This holding completely tramples on all universally accepted protections of privacy and safety that are based on the anatomical differences between the sexes. And, unwittingly, it also tramples on the very concerns expressed by G.G., who said that he should not be forced to go to the girls’ restrooms because of the “severe psychological distress” it would inflict on him and because female students had “reacted negatively” to his presence in girls’ restrooms. Surely biological males who identify as females would encounter similar reactions in the girls’ restroom, just as students physically exposed to students of the opposite biological sex would be likely to experience psychological distress. As a result, schools would no longer be able to protect physiological privacy as between students of the opposite biological sex….
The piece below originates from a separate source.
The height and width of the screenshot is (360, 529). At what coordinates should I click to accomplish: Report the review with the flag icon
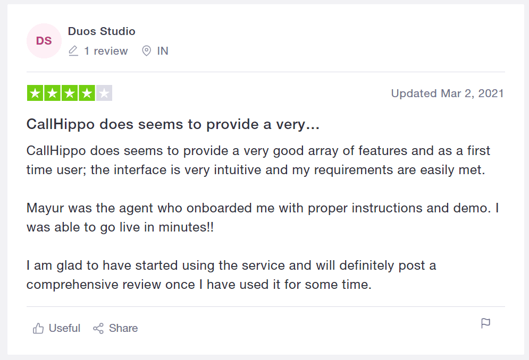(485, 323)
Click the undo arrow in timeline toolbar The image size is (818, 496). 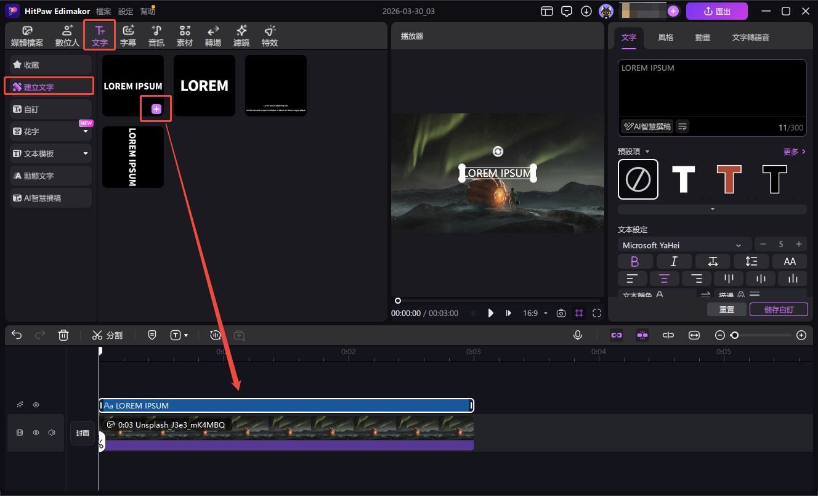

An individual has a legitimate and important interest in bodily privacy such that his or her nude or partially nude body, genitalia, and other private parts are not exposed to persons of the opposite biological sex. Indeed, courts have consistently recognized that the need for such privacy is inherent in the nature and dignity of humankind. See, e.g., Doe v. Luzerne Cnty., 660 F.3d 169, 176-77 (3d Cir. 2011) (recognizing that an individual has “a constitutionally protected privacy interest in his or her partially clothed body” and that this “reasonable expectation of privacy” exists “particularly while in the presence of members of the opposite sex”); Brannum v. Overton Cnty. Sch. Bd., 516 F.3d 489, 494 (6th Cir. 2008) (explaining that “the constitutional right to privacy … includes the right to shield one’s body from exposure to viewing by the opposite sex”); Beard v. Whitmore Lake Sch. Dist., 402 F.3d 598, 604 (6th Cir. 2005) (“Students of course have a significant privacy interest in their unclothed bodies”); Sepulveda v. Ramirez, 967 F.2d 1413, 1416 (9th Cir. 1992) (explaining that “[t]he right to bodily privacy is fundamental” and that “common sense, decency, and [state] regulations” require recognizing it in a parolee’s right not to be observed by an officer of the opposite sex while producing a urine sample); Lee v. Downs, 641 F.2d 1117, 1119 (4th Cir. 1989) (recognizing that, even though inmates in prison “surrender many rights of privacy,” their “special sense of privacy in their genitals” should not be violated through exposure unless “reasonably necessary” and explaining that the “involuntary exposure of [genitals] in the presence of people of the other sex may be especially demeaning and humiliating”).
Moreover, we have explained that separating restrooms based on “acknowledged differences” between the biological sexes serves to protect this important privacy interest. See Faulkner v. Jones, 10 F.3d 226, 232 (4th Cir. 1993) (noting “society’s undisputed approval of separate public rest rooms for men and women based on privacy concerns”). Indeed, the Supreme Court recognized, when ordering an all-male Virginia college to admit female students, that such a remedy “would undoubtedly require alterations necessary to afford members of each sex privacy from the other sex.” United States v. Virginia, 518 U.S. 515, 550 n.19 (1996).
A biological male identifying as female could hardly live in a girls’ dorm or shower in a girls’ shower without invading physiological privacy needs, and the same would hold true for a biological female identifying as male in a boys’ dorm or shower. G.G.’s answer, of course, is that he is not challenging the separation, on the basis of sex, of living facilities, locker rooms, and shower facilities, but only of restrooms, where the risks to privacy and safety are far reduced. This effort to limit the scope of the issue apparently sways the majority, as it cabins its entire discussion to “restroom access by transgender individuals.” But this effort to restrict the effect of G.G.’s argument hardly matters when the term “sex” would have to be applied uniformly throughout the statute and regulations, as noted above and, indeed, as agreed to by the majority.